Updated

The most visible organizing effort by anti-Wall Street groups since Occupy encampments were dismantled last year were planned for May Day, a change from recent years when protests on the international workers' holiday focused on immigrant rights.

Across the world, May Day protests drew tens of thousands of demonstrators into the streets from the Philippines and Pakistan to Greece and Spain. They demanded everything from wage increases to an end to cuts in education, health care and other austerity measures.

From New York to San Francisco, organizers of the various demonstrations, strikes and acts of civil disobedience said they are not too concerned about muddling the message, noting that the movements have similar goals: jobs, fair wages and equality.

"There has been a growing understanding that both movements cared for the other, and that both movements were part of the 99 percent," said Jorge-Mario Cabrera, a spokesman for the Coalition for Humane Immigrant Rights in Los Angeles.

Cabrera was referring to an Occupy rallying cry about 1 percent of the population controlling much of the country's wealth.

In Los Angeles, at least a half a dozen rallies were planned. In Atlanta, immigration activists plan a rally at the state Capitol, where a law targeting illegal immigration was enacted last year. Rallies were also planned in Chicago and Minneapolis.

A more labor-centric protest was going on in the San Francisco Bay Area, where service on the Golden Gate Ferry was shut down as ferry workers went on strike. They have been in contract negotiations for a year and working without a contract since July 2011 in a dispute over health care coverage, their union said.
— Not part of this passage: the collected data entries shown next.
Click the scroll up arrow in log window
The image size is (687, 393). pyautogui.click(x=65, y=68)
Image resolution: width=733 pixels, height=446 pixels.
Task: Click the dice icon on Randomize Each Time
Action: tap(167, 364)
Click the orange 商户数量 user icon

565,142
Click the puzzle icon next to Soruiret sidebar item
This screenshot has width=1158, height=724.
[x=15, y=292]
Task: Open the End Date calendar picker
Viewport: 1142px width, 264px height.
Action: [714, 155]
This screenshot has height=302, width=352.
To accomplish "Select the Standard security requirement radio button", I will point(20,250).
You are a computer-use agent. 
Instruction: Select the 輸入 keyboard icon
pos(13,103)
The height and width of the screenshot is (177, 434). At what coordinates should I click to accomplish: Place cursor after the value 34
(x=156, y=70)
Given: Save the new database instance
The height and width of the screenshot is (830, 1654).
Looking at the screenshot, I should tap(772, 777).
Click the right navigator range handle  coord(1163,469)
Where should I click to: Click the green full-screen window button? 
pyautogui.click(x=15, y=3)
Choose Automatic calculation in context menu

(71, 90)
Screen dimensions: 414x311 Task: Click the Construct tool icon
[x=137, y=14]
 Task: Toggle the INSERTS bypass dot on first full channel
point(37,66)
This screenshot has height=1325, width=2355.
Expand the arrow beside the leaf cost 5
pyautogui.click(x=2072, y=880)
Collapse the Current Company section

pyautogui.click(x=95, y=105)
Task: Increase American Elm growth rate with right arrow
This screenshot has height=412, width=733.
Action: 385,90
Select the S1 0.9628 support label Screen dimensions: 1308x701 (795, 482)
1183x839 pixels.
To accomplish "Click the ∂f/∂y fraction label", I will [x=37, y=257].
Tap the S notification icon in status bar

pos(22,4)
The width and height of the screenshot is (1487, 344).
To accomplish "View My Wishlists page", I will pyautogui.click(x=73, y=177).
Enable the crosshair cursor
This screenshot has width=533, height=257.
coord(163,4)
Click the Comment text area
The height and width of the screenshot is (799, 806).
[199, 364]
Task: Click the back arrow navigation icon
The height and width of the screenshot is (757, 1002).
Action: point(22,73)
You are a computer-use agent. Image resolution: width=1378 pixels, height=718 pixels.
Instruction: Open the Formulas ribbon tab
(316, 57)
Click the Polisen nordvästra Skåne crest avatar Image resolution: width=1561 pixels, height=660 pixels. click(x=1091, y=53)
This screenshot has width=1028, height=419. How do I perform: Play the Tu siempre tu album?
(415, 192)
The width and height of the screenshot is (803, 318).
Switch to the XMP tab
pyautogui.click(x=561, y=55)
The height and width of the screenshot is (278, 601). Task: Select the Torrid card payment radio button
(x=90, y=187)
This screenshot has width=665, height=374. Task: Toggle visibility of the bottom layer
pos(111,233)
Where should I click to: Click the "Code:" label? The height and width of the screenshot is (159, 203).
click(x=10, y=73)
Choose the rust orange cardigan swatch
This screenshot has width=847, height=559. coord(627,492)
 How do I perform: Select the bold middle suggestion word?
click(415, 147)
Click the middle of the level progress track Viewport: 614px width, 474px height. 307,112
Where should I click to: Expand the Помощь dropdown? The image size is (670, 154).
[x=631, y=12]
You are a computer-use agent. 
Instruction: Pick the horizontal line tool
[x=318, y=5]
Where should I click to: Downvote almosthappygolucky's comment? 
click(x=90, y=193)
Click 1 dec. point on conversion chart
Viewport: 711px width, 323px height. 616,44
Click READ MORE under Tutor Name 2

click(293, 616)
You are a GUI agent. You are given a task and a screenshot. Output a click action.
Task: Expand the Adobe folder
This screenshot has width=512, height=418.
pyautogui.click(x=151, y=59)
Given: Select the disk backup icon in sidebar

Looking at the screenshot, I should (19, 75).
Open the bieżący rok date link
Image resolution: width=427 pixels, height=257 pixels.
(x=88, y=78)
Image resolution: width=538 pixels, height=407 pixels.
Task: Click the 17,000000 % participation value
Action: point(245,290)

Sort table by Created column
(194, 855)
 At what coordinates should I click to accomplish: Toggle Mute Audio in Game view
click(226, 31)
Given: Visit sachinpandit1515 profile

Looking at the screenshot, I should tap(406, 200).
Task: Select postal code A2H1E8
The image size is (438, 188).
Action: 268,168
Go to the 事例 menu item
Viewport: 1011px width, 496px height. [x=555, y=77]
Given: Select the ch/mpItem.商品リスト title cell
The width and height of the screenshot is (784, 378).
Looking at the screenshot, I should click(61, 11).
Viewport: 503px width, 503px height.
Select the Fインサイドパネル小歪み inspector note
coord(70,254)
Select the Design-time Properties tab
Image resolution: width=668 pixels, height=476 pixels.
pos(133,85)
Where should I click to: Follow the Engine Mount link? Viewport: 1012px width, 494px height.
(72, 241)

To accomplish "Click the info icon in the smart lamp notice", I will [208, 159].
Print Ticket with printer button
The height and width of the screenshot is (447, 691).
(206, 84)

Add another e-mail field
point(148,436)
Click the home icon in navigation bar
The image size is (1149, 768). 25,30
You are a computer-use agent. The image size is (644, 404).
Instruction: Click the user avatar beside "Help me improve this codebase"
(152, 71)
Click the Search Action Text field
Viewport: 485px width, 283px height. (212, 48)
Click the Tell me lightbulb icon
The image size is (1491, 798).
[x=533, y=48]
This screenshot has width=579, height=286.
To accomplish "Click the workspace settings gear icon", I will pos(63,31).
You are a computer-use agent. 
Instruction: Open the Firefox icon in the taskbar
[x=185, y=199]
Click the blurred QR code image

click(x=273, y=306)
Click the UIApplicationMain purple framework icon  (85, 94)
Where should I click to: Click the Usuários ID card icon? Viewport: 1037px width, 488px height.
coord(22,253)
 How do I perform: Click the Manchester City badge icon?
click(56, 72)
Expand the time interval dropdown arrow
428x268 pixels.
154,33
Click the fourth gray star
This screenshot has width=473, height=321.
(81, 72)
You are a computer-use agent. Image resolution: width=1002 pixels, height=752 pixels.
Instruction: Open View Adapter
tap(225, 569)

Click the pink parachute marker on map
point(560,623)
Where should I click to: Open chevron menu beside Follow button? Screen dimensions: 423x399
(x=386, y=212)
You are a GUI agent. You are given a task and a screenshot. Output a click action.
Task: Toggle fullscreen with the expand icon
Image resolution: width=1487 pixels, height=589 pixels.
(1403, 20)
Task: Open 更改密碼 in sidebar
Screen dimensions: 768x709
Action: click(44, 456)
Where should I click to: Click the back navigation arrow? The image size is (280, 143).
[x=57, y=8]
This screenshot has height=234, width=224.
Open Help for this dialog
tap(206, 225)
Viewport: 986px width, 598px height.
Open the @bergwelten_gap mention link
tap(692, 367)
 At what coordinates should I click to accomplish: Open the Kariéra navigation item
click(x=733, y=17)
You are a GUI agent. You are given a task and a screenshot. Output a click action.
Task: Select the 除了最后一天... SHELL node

A coalition of bridge and bus workers said they will honor the picket line of at least 50 workers outside the Larkspur ferry terminal. They were joined by several Occupy protesters.

Protesters had backed away from earlier calls to block the Golden Gate Bridge, but scores of police -- some carrying helmets and batons -- lined the span during the morning rush hour nonetheless. Some protesters with signs stood nearby, but did not disrupt traffic.

In New York City, where the first Occupy camp was set up and where large protests attracted some of the earliest attention -- and mass arrests -- to the movement, leaders planned a variety of events, including picketing, a march through Manhattan and other "creative disruptions against the corporations who rule our city."

Organizers have called for protesters to block one or more bridges or tunnels connecting Manhattan, the city's economic engine, to New Jersey and other parts of the city.

The Occupy movement began in September with a small camp in a lower Manhattan plaza that quickly grew to include hundreds of protesters using the tent city as their home base. More than 700 people were arrested Oct. 1 as they tried to cross the Brooklyn Bridge.

The city broke the camp up in November, citing poor sanitation and other concerns, but the movement has held smaller events and protests periodically since then.